The so-called modern analytical methodologies are those tools used to handle, explore and learn from massive datasets, for example in Kaggle challenges. In conjunction with the Data Lab of BNP Paribas Cardif, one of the main purposes is to challenge some of the celebrated logistic regression models with modern analytical tools. In this context, a Kaggle competition might be organised in collaboration with the Chair. Additionally, the teams of BNP Paribas Cardif could also be involved alongside the ISFA Kaggle team (created during the ISFA Forum 2014). The team is constituted of thirty students of ISFA and is led by Denis Clot, lecturer and researcher at ISFA.
Learning comes at a cost in automated bidding systems for advertising on internet or in strategies monitored by self-learning models. Which are the optimum strategies to learn sufficiently quickly while keeping costs in check? How can strategies be adapted in a changing world? Also, learning is sometimes not enough to anticipate the behaviour of new users for which little available information exists. One of the essential tasks in item recommendation systems for new customers is to plan future user assessments for items that they have not yet acquired. Although numerous models and algorithms have been proposed, the way of making precise predictions for new users with very few recorded assessments is still a real statistical challenge. This is called the “cold start” problem.

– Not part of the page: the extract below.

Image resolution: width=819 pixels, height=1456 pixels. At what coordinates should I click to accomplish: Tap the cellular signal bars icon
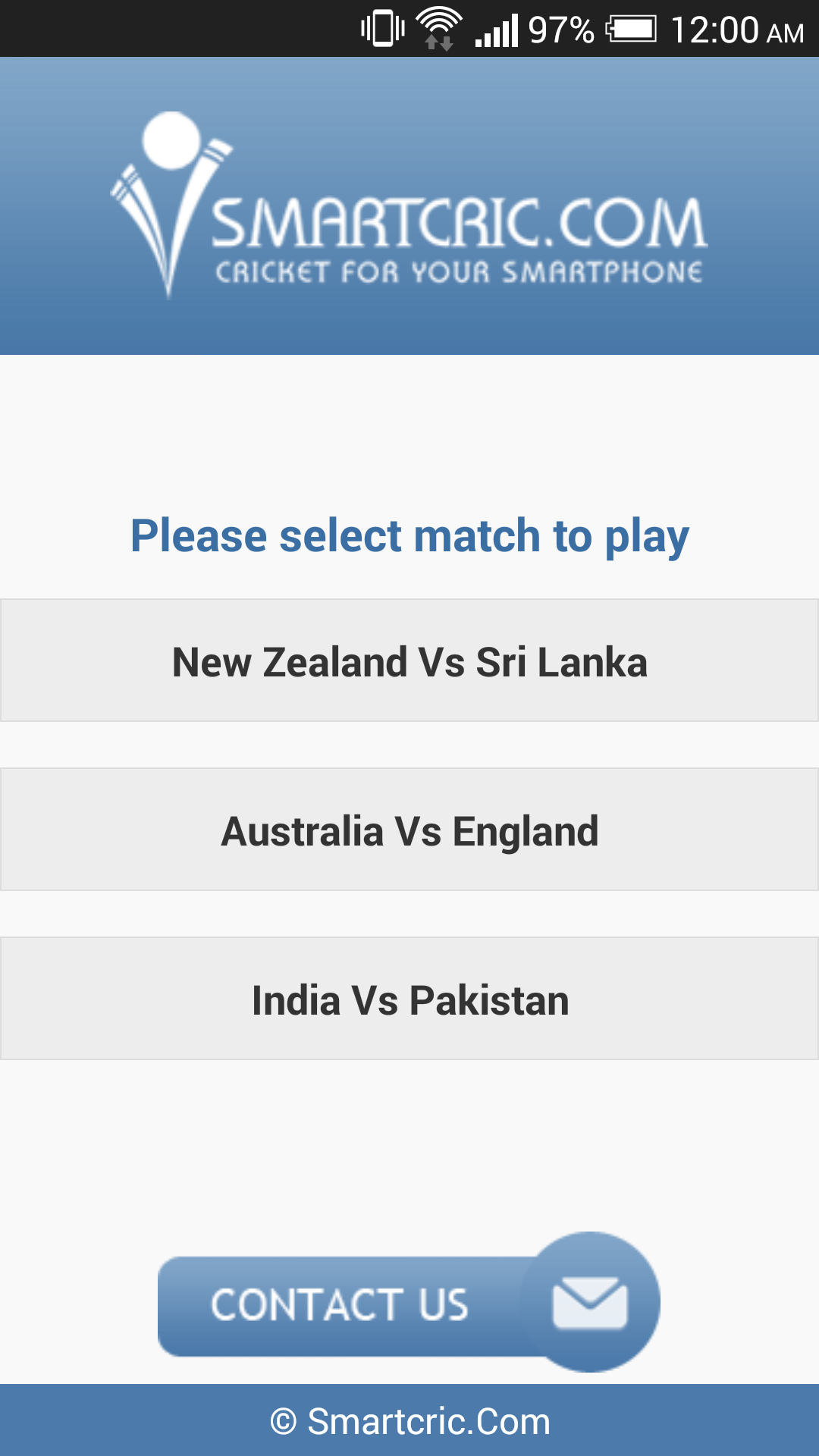tap(497, 30)
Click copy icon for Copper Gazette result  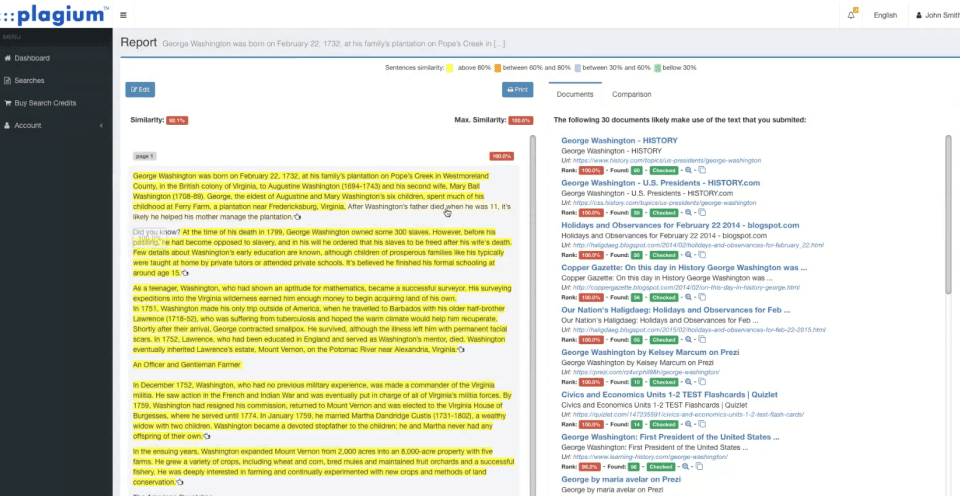pos(702,298)
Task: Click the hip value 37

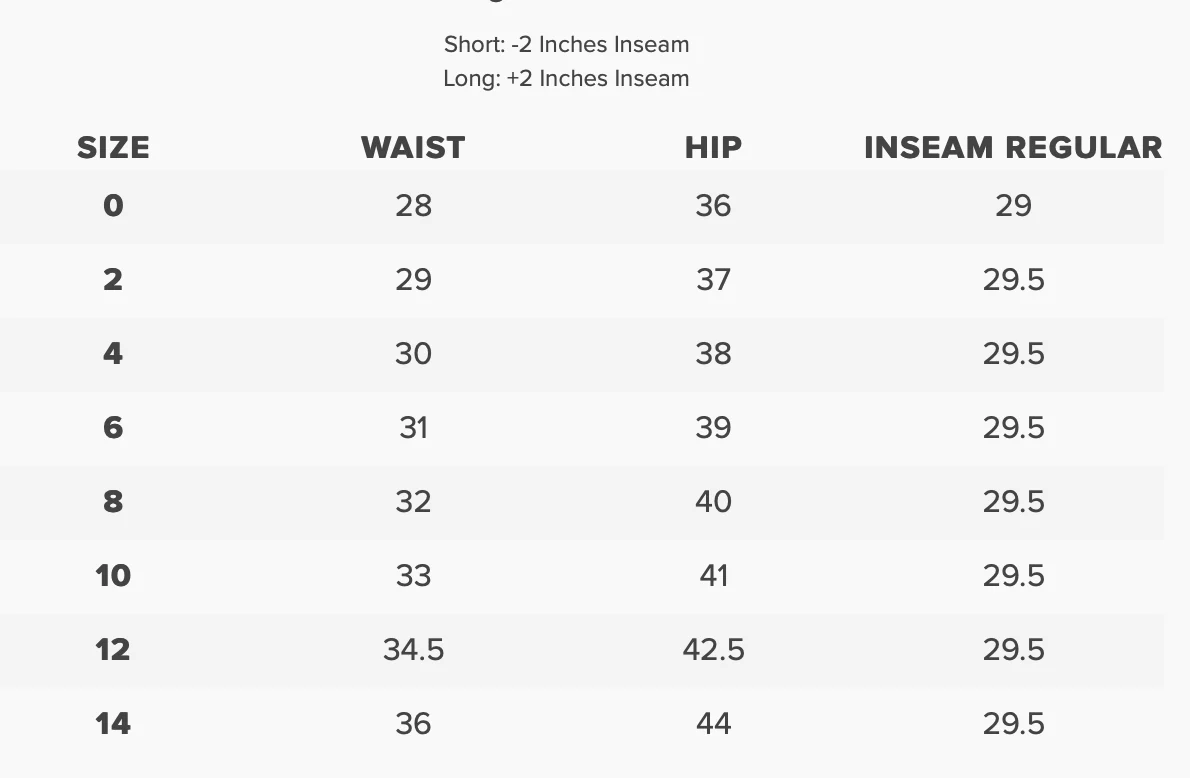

This also raises the question of data expiry in the world of mega-data, but also the nature of variables to be considered. Sometimes, lack of change over a long period is, in itself, a more important piece of information than the actual value of the variable under consideration. Selection effects have tendency to peter out after several years in insurance and certain variables can present regime changes. In line with questions about detecting the loss of validity of actuarial hypotheses studied by the Chair, consideration must be given to detecting changes in regime of key variables in massive databases.